Al mismo tiempo, ya a finales de la temporada pasada, los socorristas empezaron a conocerse y ponerse en contacto entre las playas con la idea de ir a la pelea este año. Se llega a la huelga los días 29, 30 y 31 de julio y al no haber respuesta positiva convocamos la huelga indefinida. Con la huelga indefinida sobre la mesa y el apoyo social, los ayuntamientos empiezan a moverse y modificar los pliegos, hasta que finalmente la Cruz Roja hace una propuesta que los socorristas aceptan.

- Has dicho que ha sido un buen convenio, pero no el ideal para ELA.

- Al margen de los contenidos logrados, nuestro objetivo era que el convenio de aplicación fuera el provincial de Polideportivos de Gipuzkoa, no el de la Cruz Roja. Y no ha podido ser. Habrá que seguir trabajando para conseguirlo en el futuro. A raíz de que el Gobierno Vasco decretara unos servicios mínimos para la huelga indefinida del 80%, los socorristas de Zarautz decidieron no secundar la huelga e iniciar su propio camino. Eso trastocó nuestra estrategia y nos debilitó, al tratase de la segunda playa más importante. La reacción del ayuntamiento de Zarauz fue aceptar la mayoría de nuestras reivindicaciones, y con él, el resto de los ayuntamientos, por lo que Cruz Roja nos presentó una oferta de convenio en la línea de nuestras reivindicaciones que los socorristas aceptaron en asamblea.

- ¿Lo más positivo de esta lucha sindical?

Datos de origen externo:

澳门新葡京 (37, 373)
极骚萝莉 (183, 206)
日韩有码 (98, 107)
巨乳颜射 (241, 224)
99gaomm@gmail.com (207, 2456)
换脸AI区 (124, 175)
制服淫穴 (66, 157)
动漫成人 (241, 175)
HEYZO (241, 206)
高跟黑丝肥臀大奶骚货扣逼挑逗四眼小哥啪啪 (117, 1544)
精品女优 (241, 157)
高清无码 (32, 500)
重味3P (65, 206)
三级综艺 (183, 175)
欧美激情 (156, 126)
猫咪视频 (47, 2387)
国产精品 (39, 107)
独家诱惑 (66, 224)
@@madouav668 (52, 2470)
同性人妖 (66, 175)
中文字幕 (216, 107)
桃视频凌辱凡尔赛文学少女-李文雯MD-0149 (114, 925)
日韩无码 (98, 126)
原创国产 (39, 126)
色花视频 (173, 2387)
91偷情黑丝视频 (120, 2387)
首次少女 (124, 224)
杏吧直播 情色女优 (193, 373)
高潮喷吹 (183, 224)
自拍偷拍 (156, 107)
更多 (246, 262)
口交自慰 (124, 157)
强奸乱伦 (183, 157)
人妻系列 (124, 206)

- Que hemos movilizado un sector que era invisible y se ha visibilizado su precariedad. Destacamos también la solidaridad entre las playas, que ha sido muy alta.

- ¿Lo negativo?

- Más que negativo, cosas a mejorar... Al ser un sector no organizado sindicalmente hasta ahora ha faltado experiencia a la hora de gestionar situaciones; nos ha faltado, también, organización. Las fechas tampoco han ayudado. En agosto los ayuntamientos están a medio gas y encontrar interlocución ha sido complicado. Asimismo, es un conflicto que ha ido a contra-reloj; la temporada dura cuatro meses y el tiempo de incidir es corto. Teníamos cuatro meses para llegar a un acuerdo, con 8 ayuntamientos de por medio. Cuando analizamos todas estas dificultades valoramos más lo conseguido.

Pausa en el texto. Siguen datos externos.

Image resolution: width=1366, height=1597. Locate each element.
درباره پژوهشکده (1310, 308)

- El colectivo de socorristas es gente joven. También habéis sembrado sindicalmente el futuro.

- Sin duda. Es una gente que ha visto que si se organizan y luchan se consiguen cosas; que colectivamente somos más fuertes. Han visto de primer mano que el sindicato es una herramienta útil para luchar contra la precariedad, y que ELA es un sindicalismo de calle –en este caso, playa– que consigue incidir y mejorar la condiciones de la gente. Estoy segura que sus experiencias laborales futuras serán diferentes tras este conflicto.

- ¿Qué valoración haces del papel jugado por el resto de actores: Cruz Roja, ayuntamientos y Gobierno Vasco?

- La Cruz Roja se supone que es una empresa de economía social, que se mueve en base a principios diferentes del máximo beneficio económico, pero la realidad con la que nos hemos encontrado es que durante meses se ha cerrado a ningún tipo de negociación y que, incluso, no trasladó a los ayuntamientos responsables del servicio que se podían encontrar con un conflicto en plena temporada de playas. Los ayuntamientos licitando este servicio público muy a la baja condenan a la precariedad a quienes trabajan en el mismo. Y hasta que tienen un conflicto o presión social no se mueven. Y el Gobierno Vasco, para no variar, intenta invisibilizar las huelgas con servicios mínimos abusivos.